The Villa Medici is a mannerist villa and an architectural complex with a garden contiguous with the larger Borghese gardens, on the Pincian Hill next to Trinità dei Monti in Rome, Italy.  Let’s take a closer look at it…

Villa Medici in Rome: a close up


After leaving the Trinità dei Monti, turning to the right towards the Pincio gardens, which is the most popular walking place in Rome for those who like air and open spaces, we come at once to the famous Villa Medici. Built in the sixteenth century for Cardinal Ricci, it was acquired by Cardinal Alessandro de’ Medici, who became Pope Leo XI in 1605, and thereafter for two hundred years was the property of the later Medici, the Grand Dukes of Tuscany. Since 1803 it has been the French Academy of Art.

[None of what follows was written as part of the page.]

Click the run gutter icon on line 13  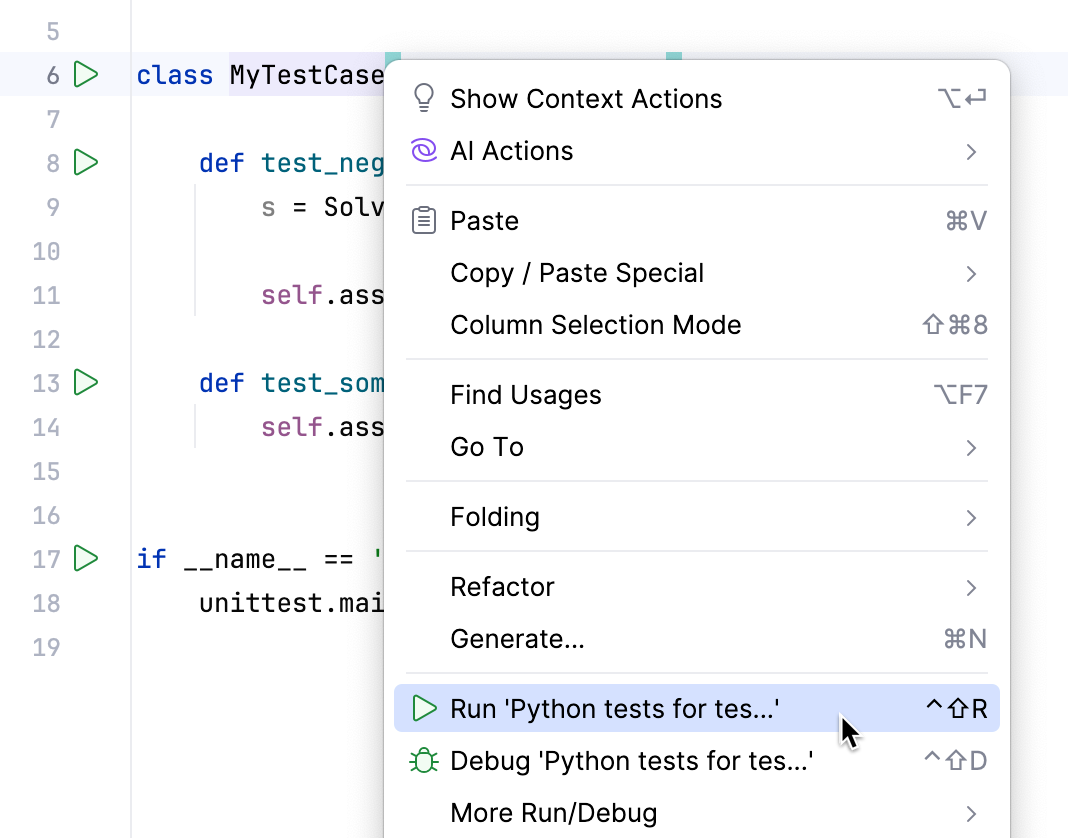coord(86,383)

It has some original reliefs built into its walls six from the Ara Pacis, of which we shall see fragments at the Terme of Diocletian and of which the Uffizi in Florence has a room ful but the collection of casts is the chief possession.

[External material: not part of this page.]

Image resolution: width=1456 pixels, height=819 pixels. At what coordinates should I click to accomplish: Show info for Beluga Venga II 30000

Itl was in these gardens that Velasquez, when in Rome in 1630, made the two beautiful and so very modern landscapes that are now among the glories of the Prado.

Villa Medici: historical events

The principal historical event in the life of the Villa was the imprisonment here of Galileo. This was in 1683, when the great astronomer and mathematician was nearly seventy and had fallen foul of the Inquisition for the dangerous, antibiblical theories contained in his treatise on the earth’s motion, Galileo, standing in the church of S. Maria sopra Minerva, had read his recantation, denying that he was a naughty Copernican but sentence followed.

Villa Medici: the view

Standing by the Villa and looking over this fountain you see two domes of churches one straight ahead, and one more to the right. The first is S. Carlo in the Corso and the other St. Peter’s. Many artists have painted this view of St. Peter’s, but none so well as Corot, who was in Rome from 1825 to 1828.